Avulsion fracture of the base of the 5th metatarsal = more common than Jones fracture, classic history is acute 5th metatarsal fracture in a dancer.  If the fracture extends to the articular surface it is an avulsion fracture, if the fracture does not extend to the articular surface it is a Jones fracture.  Jones fractures are typically horizontal in orientation and are prone to non-union (50%) whereas avulsion fractures heal better.

5th metatarsal stress fractures are difficult to heal and are high-risk to progress to a complete fracture

Most common fracture associated with a LisFranc injury? Base of 2nd metatarsal fracture (Fleck Sign)

You see a small fleck of bone in the widened space between the base of the 1st and 2nd metatarsals as the 1stmetatarsal goes medial and the 2nd-5th metatarsals go lateral

Most common site of stress fracture in young athletes? Tibial stress fracture

            Tibial stress fractures most common on compressive side (posteromedial tibia)

            If stress fracture on tensile side (midshaft anterior) these have worse healing

Compressive side stress fractures heal well as bones are constantly in opposition

Tensile side stress fractures have more difficulty to heal.

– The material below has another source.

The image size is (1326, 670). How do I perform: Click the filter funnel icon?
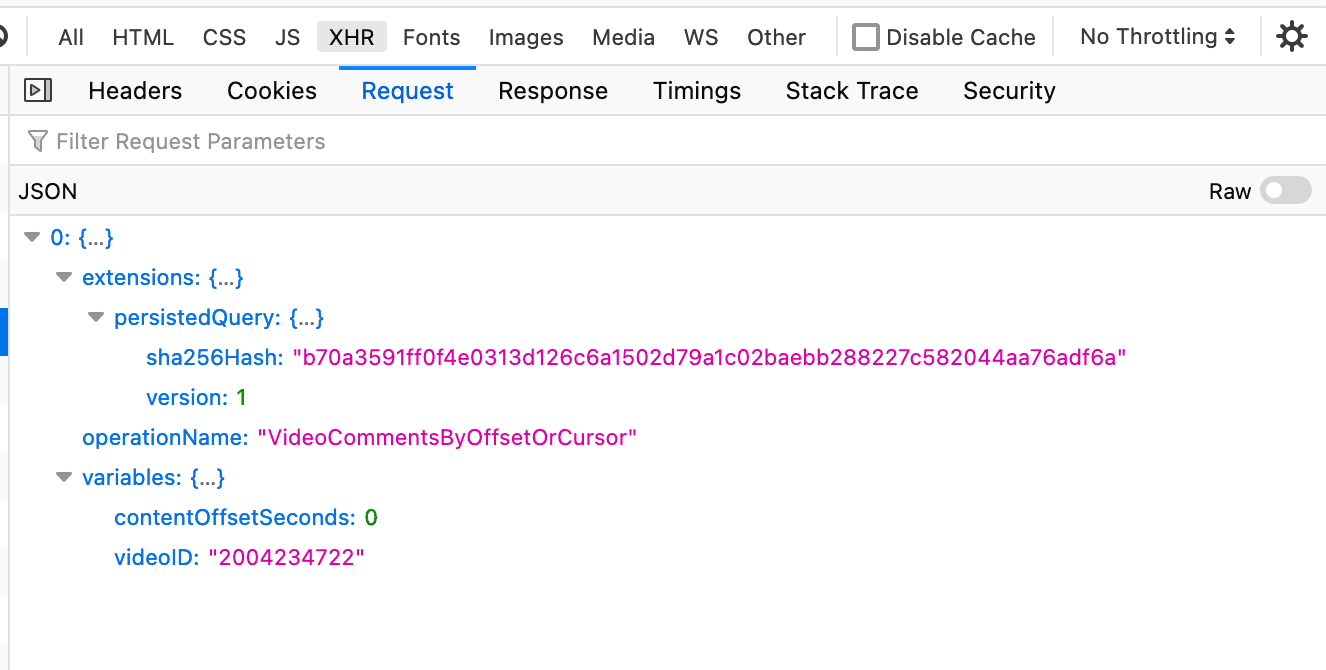[x=37, y=141]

Femoral stress fractures tend to be compressive in youth (heal well) and tensile in older adults (don’t heal well).

Older woman with sudden pain after arising from a seated position? SONK = spontaneous osteonecrosis of the knee—a misnomer as this is really an insufficiency fracture most commonly of the medial femoral condyle NOT osteonecrosis. Usually unilateral and no history of trauma but is often associated with a meniscal injury (can happen in younger people after meniscal surgery)

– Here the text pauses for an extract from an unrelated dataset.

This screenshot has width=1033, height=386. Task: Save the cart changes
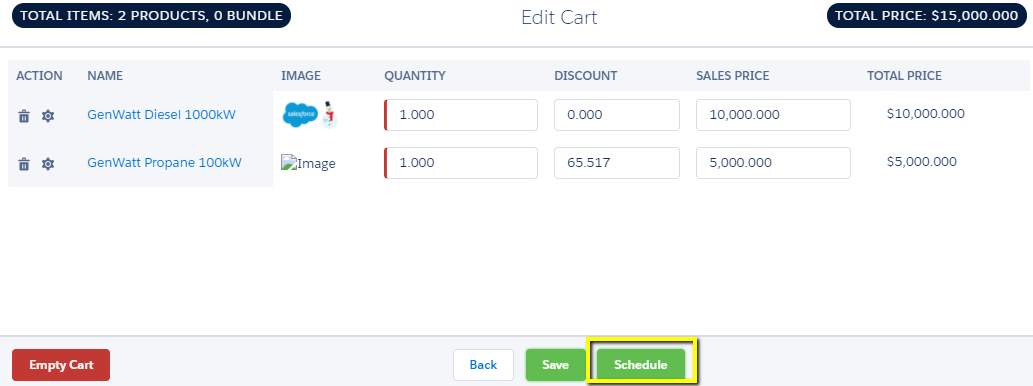(x=555, y=365)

Runners running on hard surfaces are prone to which location of stress fracture in the foot? Navicular stress fracture.  Analogous to the scaphoid the navicular bone is at high risk of AVN with a displaced fracture

            Navicular osteonecrosis = Kohler’s disease

Metatarsal stress fractures = March fracture—think military recruits marching all day

The most commonly fractured tarsal bone = calcaneal bone, stress fractures tend to be intra-articular (75%). The stress fracture line runs perpendicular to the trabecular lines

High risk locations for stress fractures to progress to complete/displaced fractures?   Tensile side of femoral neck, transverse patellar fractures (longitudinal patellar fracture is lower risk), anterior tibial midshaft fracture, 5th metatarsal fracture, talus fracture, navicular fracture, sesamoid great toe fracture

What is the name for lucent bands that traverse bones at right angles to the cortex? Looser zones.  When you see these think insufficiency fractures associated with osteomalacia or Rickets

Most common location for fractures in setting of osteoporosis? Spine, then hip, then wrist

Insufficiency fracture of soft bone in femur or tibia in patient with Paget’s disease = banana fracture

Warning signs for pathologic fractures:

Avulsion of the lesser trochanter (pathologic fracture present); any lesion with >50% or >3 cm of cortex missing, any vertebral lesion encompassing >50% of vertebral body, any femoral neck lesion are at risk to develop pathologic fracture

Secondary signs of ACL injury = deep notch sign, bone contusions, segond fractures (You’re going to need a segond ACL if you have a segond fracture)

Avulsion fracture of the proximal fibula = arcuate sign.  This is avulsion at the insertion of the arcuate ligament complex (fibular collateral ligament, biceps femoris tendon, or both) and is (90%) associated with cruciate ligament injury.